**What you need to do:**
A - From the article on the pass-through deduction, quote the passage that opens with the words containing "You claim wage" and closes with "earn doing it.".
B - In the article on the pass-through deduction, what rate did the new tax law cut the top corporate income tax rate to?

**Text excerpt:**

►

Got a side hustle? Then you should know that the Tax Cut and Jobs Act created a new break that is likely to significantly cut the federal income taxes you pay on your self-employment income.

“The new law takes 20% off the top of your business income,” says Gene Zaino, president and chief executive of MBO Partners, a consulting firm for independent workers. “That’s a pretty good deal.”

In theory, the so called “pass-through deduction” is simple. You fill out your return as usual, but apply a 20% deduction against your net self-employment income, reducing your taxable income and your tax in the process. But, in reality, this deduction is only simple if you earn less than than $157,500 when single or $315,000 when married, filing a joint return. After those income thresholds, a series of “exclusions” apply and it gets complicated.

Here’s what you need to know about this new tax break, in question and answer form.

What is the pass-through deduction and how can you claim it?

The pass-through deduction is a special break meant to create parity between small business owners, who often pay tax at personal income tax rates, and large businesses that reaped a windfall from a big corporate tax cuts in the Tax Cuts and Jobs Act.

Why would small business owners pay corporate tax at personal rates?

Because many business owners and side hustlers don’t create a formal corporation to receive their business income. Instead, they file taxes as “pass-through” entities – sole proprietorships, Subchapter S corporations, partnerships and the like. (If you have side hustle income, but have not formed a corporation, this applies to you.) Until this new tax law, it made little difference because corporate rates were largely comparable to personal rates. However, when the TCJA passed, it cut the top corporate income tax rate to 21% from 35%. However, the top personal tax rate was only cut to 37%, which would have placed small business owners at a disadvantage.

How does the pass-through deduction work?

Generally speaking, what business owners will now do is fill out a Schedule C (“Profit and Loss from a Business/Sole Proprietorship”) form as usual, adding up gross receipts and subtracting out the relevant business deductions (and there are many of them, as our tax primer explains). That will produce a net profit from your business. Multiply that result by 20%, and subtract the result from your business income. That’s the amount you’ll pay tax on.

To clarify: If your business brought in $100,000 in revenue, but you had $20,000 in expenses, you would have a net profit of $80,000. You would multiply $80,000 by 20% and subtract that result ($16,000) from the $80,000 and pay tax on the remaining $64,000 in business income.

What if I also have income from wages?

You claim wage income, as usual, on the front page of the 1040. You are not able to claim the 20% pass-through on this income.

You said it’s only simple if I earn less than $157,500 when single or $315,000, when married filing jointly. What if my total income is greater than that amount?

Then, your ability to claim this new pass-through deduction will depend on both what you do for a living and how much you earn doing it.

If you do accounting, actuarial science, athletics, brokerage, consulting, financial services, health, law, the performing arts, or anything that involves the performance of service consisting of investment or investment management, trading or dealing in partnership interests or commodities, your ability to claim this deduction would phase out once you earned more than those threshold amounts, says Mark Luscombe, principal tax analyst with Wolters Kluwer Tax & Accounting.

◄

**Available data:**
►

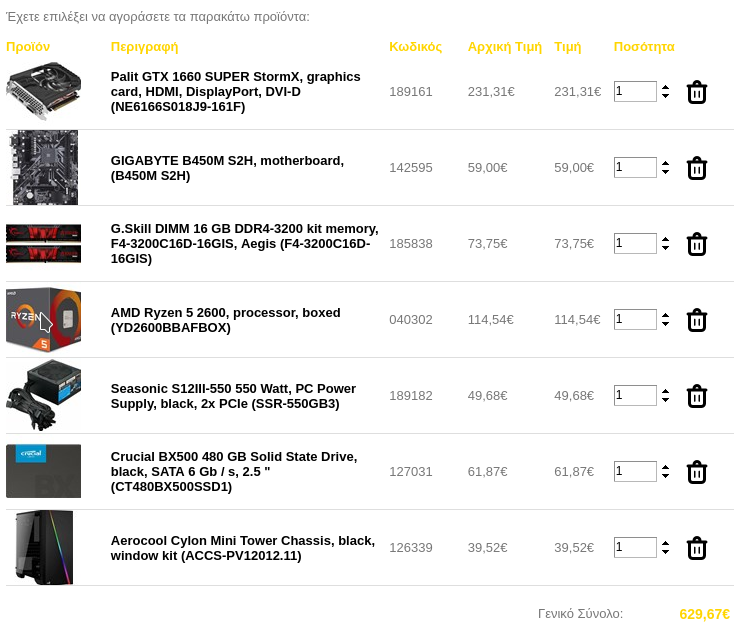Image resolution: width=753 pixels, height=631 pixels.
Task: Focus quantity field for Seasonic power supply
Action: tap(635, 395)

◄

**Answers for the tasks:**
A -
You claim wage income, as usual, on the front page of the 1040. You are not able to claim the 20% pass-through on this income.

You said it’s only simple if I earn less than $157,500 when single or $315,000, when married filing jointly. What if my total income is greater than that amount?

Then, your ability to claim this new pass-through deduction will depend on both what you do for a living and how much you earn doing it.

B - 21%, down from 35%.